• Task instructions:
What is needed is an exact transcription of every record below.

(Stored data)
....

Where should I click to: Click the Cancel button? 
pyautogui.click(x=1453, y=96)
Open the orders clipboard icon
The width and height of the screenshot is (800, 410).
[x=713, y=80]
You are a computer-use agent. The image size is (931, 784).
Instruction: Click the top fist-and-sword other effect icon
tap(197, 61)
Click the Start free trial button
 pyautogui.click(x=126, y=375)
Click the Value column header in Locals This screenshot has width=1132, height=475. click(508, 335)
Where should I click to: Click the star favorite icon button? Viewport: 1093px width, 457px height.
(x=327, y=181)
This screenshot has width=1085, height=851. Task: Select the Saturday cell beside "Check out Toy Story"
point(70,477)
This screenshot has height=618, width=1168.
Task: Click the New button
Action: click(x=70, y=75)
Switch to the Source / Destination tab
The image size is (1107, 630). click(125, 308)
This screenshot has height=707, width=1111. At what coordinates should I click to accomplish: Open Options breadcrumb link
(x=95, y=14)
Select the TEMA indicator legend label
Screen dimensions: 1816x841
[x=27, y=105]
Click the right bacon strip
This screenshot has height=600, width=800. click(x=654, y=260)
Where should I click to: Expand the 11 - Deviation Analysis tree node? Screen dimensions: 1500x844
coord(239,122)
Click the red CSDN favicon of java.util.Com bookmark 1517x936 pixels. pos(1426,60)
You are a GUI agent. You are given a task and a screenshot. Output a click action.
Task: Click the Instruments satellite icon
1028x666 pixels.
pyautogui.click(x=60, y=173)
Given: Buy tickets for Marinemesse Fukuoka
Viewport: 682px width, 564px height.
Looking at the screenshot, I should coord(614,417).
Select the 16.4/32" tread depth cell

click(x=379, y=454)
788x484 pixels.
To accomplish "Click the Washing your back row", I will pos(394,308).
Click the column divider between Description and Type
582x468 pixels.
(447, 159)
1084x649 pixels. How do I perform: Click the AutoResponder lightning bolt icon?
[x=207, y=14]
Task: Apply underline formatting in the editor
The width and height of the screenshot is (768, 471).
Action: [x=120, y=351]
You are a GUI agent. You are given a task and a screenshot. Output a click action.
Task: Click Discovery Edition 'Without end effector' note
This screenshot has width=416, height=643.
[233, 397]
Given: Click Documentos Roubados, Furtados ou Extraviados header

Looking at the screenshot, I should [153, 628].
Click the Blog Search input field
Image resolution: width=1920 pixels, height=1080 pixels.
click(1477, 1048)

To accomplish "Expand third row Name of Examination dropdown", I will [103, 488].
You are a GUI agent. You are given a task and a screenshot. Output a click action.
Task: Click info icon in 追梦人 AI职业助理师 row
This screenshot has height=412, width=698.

....

• Solution:
Where should I click to: Click the Cancel button? 
pyautogui.click(x=1453, y=96)
Open the orders clipboard icon
The width and height of the screenshot is (800, 410).
[x=713, y=80]
You are a computer-use agent. The image size is (931, 784).
Instruction: Click the top fist-and-sword other effect icon
tap(197, 61)
Click the Start free trial button
 pyautogui.click(x=126, y=375)
Click the Value column header in Locals This screenshot has width=1132, height=475. click(508, 335)
Where should I click to: Click the star favorite icon button? Viewport: 1093px width, 457px height.
(x=327, y=181)
This screenshot has width=1085, height=851. Task: Select the Saturday cell beside "Check out Toy Story"
point(70,477)
This screenshot has height=618, width=1168.
Task: Click the New button
Action: click(x=70, y=75)
Switch to the Source / Destination tab
The image size is (1107, 630). click(125, 308)
This screenshot has height=707, width=1111. At what coordinates should I click to accomplish: Open Options breadcrumb link
(x=95, y=14)
Select the TEMA indicator legend label
Screen dimensions: 1816x841
[x=27, y=105]
Click the right bacon strip
This screenshot has height=600, width=800. click(x=654, y=260)
Where should I click to: Expand the 11 - Deviation Analysis tree node? Screen dimensions: 1500x844
coord(239,122)
Click the red CSDN favicon of java.util.Com bookmark 1517x936 pixels. pos(1426,60)
You are a GUI agent. You are given a task and a screenshot. Output a click action.
Task: Click the Instruments satellite icon
1028x666 pixels.
pyautogui.click(x=60, y=173)
Given: Buy tickets for Marinemesse Fukuoka
Viewport: 682px width, 564px height.
Looking at the screenshot, I should coord(614,417).
Select the 16.4/32" tread depth cell

click(x=379, y=454)
788x484 pixels.
To accomplish "Click the Washing your back row", I will pos(394,308).
Click the column divider between Description and Type
582x468 pixels.
(447, 159)
1084x649 pixels. How do I perform: Click the AutoResponder lightning bolt icon?
[x=207, y=14]
Task: Apply underline formatting in the editor
The width and height of the screenshot is (768, 471).
Action: [x=120, y=351]
You are a GUI agent. You are given a task and a screenshot. Output a click action.
Task: Click Discovery Edition 'Without end effector' note
This screenshot has width=416, height=643.
[233, 397]
Given: Click Documentos Roubados, Furtados ou Extraviados header

Looking at the screenshot, I should [153, 628].
Click the Blog Search input field
Image resolution: width=1920 pixels, height=1080 pixels.
click(1477, 1048)

To accomplish "Expand third row Name of Examination dropdown", I will [103, 488].
You are a GUI agent. You are given a task and a screenshot. Output a click action.
Task: Click info icon in 追梦人 AI职业助理师 row
This screenshot has height=412, width=698.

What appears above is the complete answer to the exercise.